_TASK BRIEF_
What is needed is an exact copy of every line from the one containing "This screenshot has width=1311, height=591." through the end of the entries; please set it down without any pictures.

——

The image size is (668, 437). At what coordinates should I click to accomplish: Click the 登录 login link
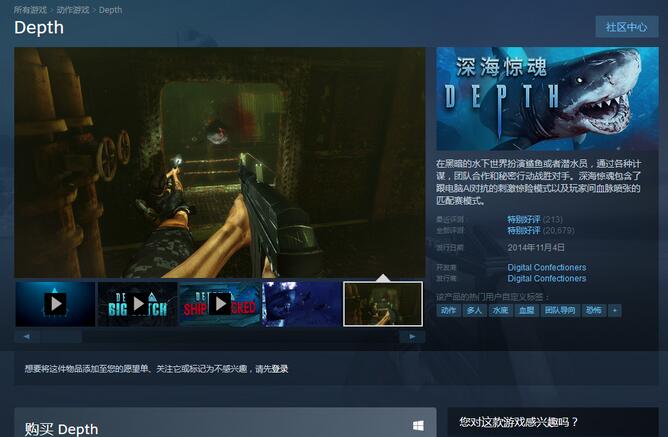[279, 369]
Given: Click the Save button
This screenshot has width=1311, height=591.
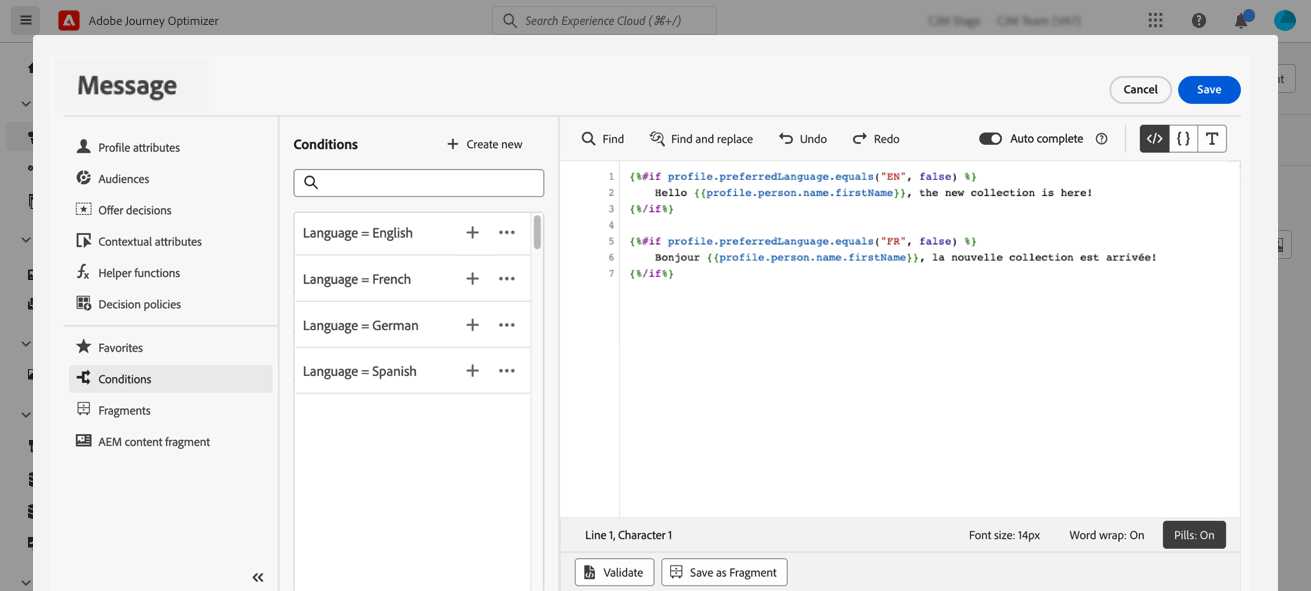Looking at the screenshot, I should [1208, 89].
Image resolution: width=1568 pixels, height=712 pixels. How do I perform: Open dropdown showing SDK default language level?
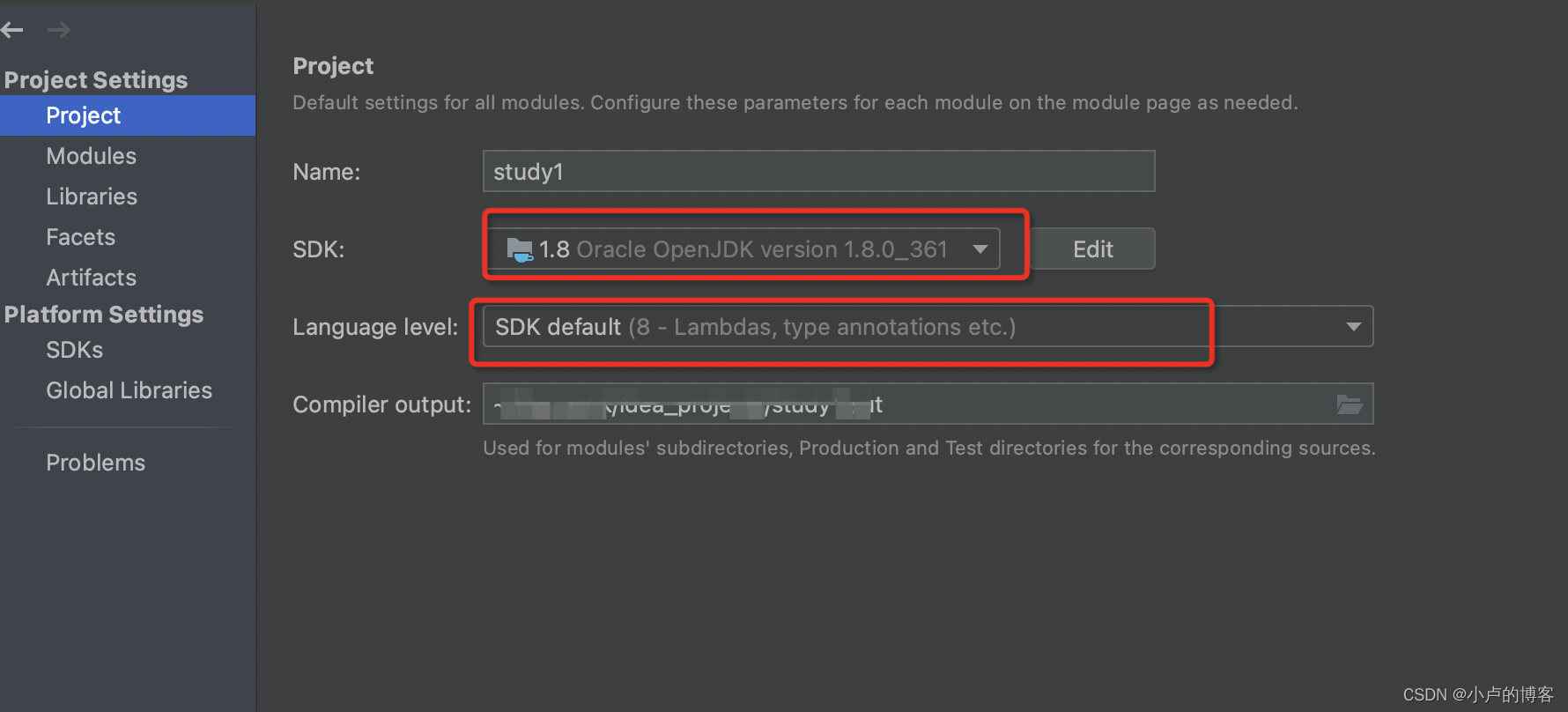[x=1354, y=326]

——

_OUTPUT BELOW_
This screenshot has width=1311, height=591.
Looking at the screenshot, I should [1208, 89].
Image resolution: width=1568 pixels, height=712 pixels. How do I perform: Open dropdown showing SDK default language level?
[x=1354, y=326]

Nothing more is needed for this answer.